An Unspoken Application of International Comity Lies at the Heart of Second Circuit’s Rejection of New York City’s Effort to Tax Non-U.S. Missions, Which the Court of Appeals Held Was Preempted by the Retroactive Federal Action Despite the Absence of Sovereign Immunity.

 In the recent decision by the Second Circuit, City of New York v. The Permanent Mission of India to the United Nations, 08-1805, 1806 (2d Cir. 8/17/10), the Court of Appeals continued the saga of New York City’s attempts to tax the missions in NYC of the governments of India and Mongolia. In earlier proceedings, the district court, the Second Circuit, and the U.S. Supreme Court each concluded that the FSIA’s “immovable property” exception (which provides that a “foreign state shall not be immune from jurisdiction . . . in any case . . . in which rights in . . . immovable property situated in the United States are in issue” (28 U.S.C. sec. 1605(a)(4)) applied, and, as a result, there was no sovereign immunity defense for the non-U.S. missions.  After remand to the District Court for proceedings on the merits in favor of the City, and after judgment in the District Court for the City based on the facts that existed – indeed, during which that judgment was on appeal – the Department of State issued a notice entitled Designation and Determination under the Foreign Missions Acxt, 74 Fed.
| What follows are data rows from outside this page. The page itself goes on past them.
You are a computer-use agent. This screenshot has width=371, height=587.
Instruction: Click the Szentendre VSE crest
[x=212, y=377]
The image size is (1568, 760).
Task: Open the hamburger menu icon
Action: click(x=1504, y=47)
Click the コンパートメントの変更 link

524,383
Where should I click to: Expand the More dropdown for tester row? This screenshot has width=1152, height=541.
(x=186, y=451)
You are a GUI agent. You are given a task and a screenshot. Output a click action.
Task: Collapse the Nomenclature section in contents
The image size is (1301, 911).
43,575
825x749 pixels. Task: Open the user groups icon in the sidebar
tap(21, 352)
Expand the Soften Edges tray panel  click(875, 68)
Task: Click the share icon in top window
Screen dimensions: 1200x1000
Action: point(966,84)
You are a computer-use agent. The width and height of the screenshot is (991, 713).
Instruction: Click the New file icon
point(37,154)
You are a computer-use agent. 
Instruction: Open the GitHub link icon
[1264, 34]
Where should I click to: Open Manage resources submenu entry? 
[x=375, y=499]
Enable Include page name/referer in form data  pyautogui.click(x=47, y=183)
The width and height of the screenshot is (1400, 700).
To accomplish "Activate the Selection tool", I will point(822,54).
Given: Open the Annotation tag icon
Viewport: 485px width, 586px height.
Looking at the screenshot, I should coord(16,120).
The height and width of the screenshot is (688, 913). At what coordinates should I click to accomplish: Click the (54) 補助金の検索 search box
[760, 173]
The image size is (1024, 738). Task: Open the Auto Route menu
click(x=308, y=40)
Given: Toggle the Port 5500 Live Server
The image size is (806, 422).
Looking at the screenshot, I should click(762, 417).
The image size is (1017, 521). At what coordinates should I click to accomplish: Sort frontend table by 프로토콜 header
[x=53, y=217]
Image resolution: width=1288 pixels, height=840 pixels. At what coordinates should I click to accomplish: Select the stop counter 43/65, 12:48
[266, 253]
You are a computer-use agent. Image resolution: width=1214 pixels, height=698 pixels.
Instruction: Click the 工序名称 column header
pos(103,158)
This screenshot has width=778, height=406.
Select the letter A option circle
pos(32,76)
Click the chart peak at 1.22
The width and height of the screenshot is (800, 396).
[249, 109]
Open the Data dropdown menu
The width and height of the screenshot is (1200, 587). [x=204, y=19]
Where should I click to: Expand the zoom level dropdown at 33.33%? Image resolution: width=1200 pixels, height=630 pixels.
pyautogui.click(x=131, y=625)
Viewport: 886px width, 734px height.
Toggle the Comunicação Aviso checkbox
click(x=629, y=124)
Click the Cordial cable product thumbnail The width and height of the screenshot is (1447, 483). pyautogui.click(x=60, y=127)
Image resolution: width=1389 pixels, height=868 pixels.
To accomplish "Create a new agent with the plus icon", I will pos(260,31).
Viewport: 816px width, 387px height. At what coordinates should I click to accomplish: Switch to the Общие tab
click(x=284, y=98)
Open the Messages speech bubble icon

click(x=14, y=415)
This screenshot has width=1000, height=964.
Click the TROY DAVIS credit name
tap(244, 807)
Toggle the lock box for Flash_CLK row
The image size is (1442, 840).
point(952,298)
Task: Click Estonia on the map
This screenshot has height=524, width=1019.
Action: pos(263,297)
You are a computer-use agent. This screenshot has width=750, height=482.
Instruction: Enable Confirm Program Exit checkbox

Reg. 31,788. The notice retroactively preempted the City’s imposition of taxes and operated to “nullify any existing liens wit respect to such property”.
 
The Second Circuit determined that the Department of State was entitled to promulgate pre-empting, retroactive rules that have the force of federal law.  The primary interest of the U.S. in such a rule, as the Court of Appeals said, is that the U.S. is “the largest foreign-government property owner overseas”, “the United States benefits financially much more than other countries from an international practice exempting staff residences from real property taxes, and it stands to lose the most if the practice is undermined”. 
 
It is noteworthy that the hoped- for reciprocity is the same motivation behind the courts’ interpretation of 28 U.S.C sec. 1782, where the Second Circuit has held that the U.S.’s broad interpretation of section 1782 was done for a chief purpose of “encouraging foreign countries by example to provide similar means of assistance to our courts”. In re Application of Malev Hungarian Airlines, 964 F.2d 97, 100 (2d Cir 1992); accord Metallgesellschaft v. Hodapp, 121 F.3d 77, 79 (2d Cir. 1997) (the author was lead counsel in this case). In these significant areas – allowing broad discovery under 1782 and disallowing tens of millions of dollars of taxes – the judicial decisions do not cite any meaningful data to support the existence of actual reciprocal treatment by other jurisdictions.